The kids should be coming out to ‘play’ soon

At Broadway Elementary School here, there is no more sitting around after lunch. No more goofing off with friends. No more doing nothing.

Instead there is Brandi Parker, a $14-an-hour recess coach with a whistle around her neck, corralling children behind bright orange cones to play organized games. There she was the other day, breaking up a renegade game of hopscotch and overruling stragglers’ lame excuses.

They were bored. They had tired feet. They were no good at running.

“I don’t like to play,” protested Esmeilyn Almendarez, 11.

“Why do I have to go through this every day with you?” replied Ms. Parker, waving her back in line. “There’s no choice.”
[…]
Playworks, a California-based nonprofit organization that hired Ms. Parker to run the recess program at Broadway Elementary, began a major expansion in 2008 with an $18 million grant from the Robert Wood Johnson Foundation.
[…]
Dr. Romina M. Barros, an assistant clinical professor at Albert Einstein College of Medicine in the Bronx who was an author of a widely cited study on the benefits of recess, published last year in the journal Pediatrics, says that children still benefit most from recess when they are let alone to daydream, solve problems, use their imagination to invent their own games and “be free to do what they choose to do.”

Structured recess, Dr. Barros said, simply transplants the rules of the classroom to the playground.

*-*-*

- [Activity list]:
1. In the article about recess coaching, what hourly wage does Brandi Parker earn?
2. Pick up the recess article after its final sentence and write the next few paragraphs.
The records that come next are separate from the recess article and have nothing to do with it.

*-*-*

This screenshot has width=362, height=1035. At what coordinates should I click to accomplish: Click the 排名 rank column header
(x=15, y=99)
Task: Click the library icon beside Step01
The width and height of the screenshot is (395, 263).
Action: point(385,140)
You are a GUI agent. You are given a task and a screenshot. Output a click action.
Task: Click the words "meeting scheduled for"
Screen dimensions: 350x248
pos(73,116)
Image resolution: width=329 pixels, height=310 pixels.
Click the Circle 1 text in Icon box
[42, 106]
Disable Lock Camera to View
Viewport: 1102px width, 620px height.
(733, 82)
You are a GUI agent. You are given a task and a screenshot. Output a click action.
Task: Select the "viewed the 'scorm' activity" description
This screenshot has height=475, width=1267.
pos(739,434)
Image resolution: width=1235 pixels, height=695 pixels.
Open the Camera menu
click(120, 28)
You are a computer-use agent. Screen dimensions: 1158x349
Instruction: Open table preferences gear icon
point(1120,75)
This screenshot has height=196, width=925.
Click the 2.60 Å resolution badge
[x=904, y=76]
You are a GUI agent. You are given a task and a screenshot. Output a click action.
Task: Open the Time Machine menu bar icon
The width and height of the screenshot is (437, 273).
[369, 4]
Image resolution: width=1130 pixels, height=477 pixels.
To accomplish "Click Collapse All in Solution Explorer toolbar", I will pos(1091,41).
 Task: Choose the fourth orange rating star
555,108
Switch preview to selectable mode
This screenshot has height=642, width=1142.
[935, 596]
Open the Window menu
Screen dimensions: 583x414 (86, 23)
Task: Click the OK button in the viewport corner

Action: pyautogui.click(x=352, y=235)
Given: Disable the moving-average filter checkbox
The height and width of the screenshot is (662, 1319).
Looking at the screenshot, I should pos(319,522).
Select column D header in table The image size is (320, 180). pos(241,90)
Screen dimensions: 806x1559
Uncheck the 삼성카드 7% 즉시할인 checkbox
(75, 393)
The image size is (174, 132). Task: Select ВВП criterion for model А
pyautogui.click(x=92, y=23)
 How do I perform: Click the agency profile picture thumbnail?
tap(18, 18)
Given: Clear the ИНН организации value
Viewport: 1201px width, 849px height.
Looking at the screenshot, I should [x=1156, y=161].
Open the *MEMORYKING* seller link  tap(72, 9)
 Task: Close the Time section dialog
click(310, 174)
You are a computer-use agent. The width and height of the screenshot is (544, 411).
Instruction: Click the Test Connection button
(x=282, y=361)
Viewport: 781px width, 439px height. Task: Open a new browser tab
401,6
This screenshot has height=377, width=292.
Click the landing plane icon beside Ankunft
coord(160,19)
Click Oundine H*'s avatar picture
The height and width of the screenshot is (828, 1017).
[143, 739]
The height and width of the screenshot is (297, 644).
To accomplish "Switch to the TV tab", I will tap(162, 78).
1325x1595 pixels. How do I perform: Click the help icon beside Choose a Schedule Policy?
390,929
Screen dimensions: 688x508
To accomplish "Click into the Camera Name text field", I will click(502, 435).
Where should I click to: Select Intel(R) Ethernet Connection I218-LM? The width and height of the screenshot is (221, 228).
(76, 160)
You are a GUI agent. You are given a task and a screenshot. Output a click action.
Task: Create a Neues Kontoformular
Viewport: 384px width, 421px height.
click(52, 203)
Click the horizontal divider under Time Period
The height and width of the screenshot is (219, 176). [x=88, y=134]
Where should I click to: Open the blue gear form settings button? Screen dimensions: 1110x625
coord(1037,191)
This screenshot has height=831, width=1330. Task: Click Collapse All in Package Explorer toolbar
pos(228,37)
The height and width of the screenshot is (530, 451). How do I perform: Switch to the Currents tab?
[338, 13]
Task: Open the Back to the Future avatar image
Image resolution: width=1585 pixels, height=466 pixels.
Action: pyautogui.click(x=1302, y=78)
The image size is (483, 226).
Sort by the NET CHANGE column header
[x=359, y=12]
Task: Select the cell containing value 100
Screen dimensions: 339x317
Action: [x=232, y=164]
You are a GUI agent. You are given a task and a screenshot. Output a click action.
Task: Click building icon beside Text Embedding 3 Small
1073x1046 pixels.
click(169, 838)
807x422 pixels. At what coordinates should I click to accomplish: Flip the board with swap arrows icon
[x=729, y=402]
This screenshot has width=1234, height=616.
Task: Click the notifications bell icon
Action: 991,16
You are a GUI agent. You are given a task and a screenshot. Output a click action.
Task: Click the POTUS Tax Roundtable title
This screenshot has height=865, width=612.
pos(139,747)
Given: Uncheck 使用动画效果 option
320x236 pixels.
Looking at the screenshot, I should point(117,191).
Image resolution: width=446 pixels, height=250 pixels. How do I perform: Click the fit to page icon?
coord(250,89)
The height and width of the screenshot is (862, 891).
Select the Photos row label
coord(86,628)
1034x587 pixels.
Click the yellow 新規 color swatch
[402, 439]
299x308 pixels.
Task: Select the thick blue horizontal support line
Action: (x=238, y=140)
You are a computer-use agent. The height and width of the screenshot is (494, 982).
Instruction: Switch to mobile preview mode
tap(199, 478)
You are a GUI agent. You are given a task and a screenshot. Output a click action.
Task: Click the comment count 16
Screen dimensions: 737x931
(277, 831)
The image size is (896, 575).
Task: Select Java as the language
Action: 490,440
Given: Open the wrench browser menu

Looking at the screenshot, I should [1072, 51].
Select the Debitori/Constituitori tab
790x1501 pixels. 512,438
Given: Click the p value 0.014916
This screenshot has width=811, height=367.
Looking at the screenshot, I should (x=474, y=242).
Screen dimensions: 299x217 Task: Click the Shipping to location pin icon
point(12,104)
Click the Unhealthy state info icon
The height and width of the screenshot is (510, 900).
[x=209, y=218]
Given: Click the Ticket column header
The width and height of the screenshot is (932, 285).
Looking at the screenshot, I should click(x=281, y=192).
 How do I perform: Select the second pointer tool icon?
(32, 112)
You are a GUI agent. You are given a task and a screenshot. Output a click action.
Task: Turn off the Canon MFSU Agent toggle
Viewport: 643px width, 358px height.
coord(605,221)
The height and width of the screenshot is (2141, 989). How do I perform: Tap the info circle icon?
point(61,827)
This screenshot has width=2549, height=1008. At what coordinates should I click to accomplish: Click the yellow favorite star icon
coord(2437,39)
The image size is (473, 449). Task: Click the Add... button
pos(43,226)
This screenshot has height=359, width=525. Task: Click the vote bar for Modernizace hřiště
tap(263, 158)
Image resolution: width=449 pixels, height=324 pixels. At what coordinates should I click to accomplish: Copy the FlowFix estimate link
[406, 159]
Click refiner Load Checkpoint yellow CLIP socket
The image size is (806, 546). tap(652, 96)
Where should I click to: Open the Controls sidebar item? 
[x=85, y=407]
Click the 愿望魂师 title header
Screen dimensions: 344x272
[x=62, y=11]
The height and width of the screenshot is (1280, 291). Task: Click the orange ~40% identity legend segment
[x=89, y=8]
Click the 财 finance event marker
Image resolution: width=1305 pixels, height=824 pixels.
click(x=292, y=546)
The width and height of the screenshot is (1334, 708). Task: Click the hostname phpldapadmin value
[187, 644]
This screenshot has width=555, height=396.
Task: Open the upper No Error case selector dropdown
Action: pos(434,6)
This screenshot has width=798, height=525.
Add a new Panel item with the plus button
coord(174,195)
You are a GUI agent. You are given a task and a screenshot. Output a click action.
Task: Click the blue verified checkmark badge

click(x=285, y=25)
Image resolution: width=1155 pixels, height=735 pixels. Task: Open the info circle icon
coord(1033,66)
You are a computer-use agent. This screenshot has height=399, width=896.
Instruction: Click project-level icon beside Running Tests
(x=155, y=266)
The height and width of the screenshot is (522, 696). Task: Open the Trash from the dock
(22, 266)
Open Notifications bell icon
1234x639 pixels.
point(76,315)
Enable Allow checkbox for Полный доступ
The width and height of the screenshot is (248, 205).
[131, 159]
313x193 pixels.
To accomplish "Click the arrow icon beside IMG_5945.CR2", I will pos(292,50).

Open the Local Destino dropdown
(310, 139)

*-*-*

- [Expected results]:
1. She earns $14 an hour.

2.
“You still have to pay attention,” she said. “You still have to follow rules. You don’t have that time for your brain to relax.”

You will obey, slave!




  1. Floyd says:

    How about having recess like we had when I was a kid. I went to a Catholic school, but most of the nuns and teachers were actually pretty cool at recess. They got kickball and whiffle ball games going. If we wanted to do something else like tag, that was OK too.
    Recess at that school was much more fun than recess at a public school I attended for a year before middle school.

    In short, the schools should drop the over-organization of recess, and let the kids have their own kind of fun, stepping in only in the case of injuries.

  2. Glenn E. says:

    Sounds more like the Hitler recess method. Ve haff vays of making you play by der rulez. structure every minute of school time. Getting them ready for life in the military service.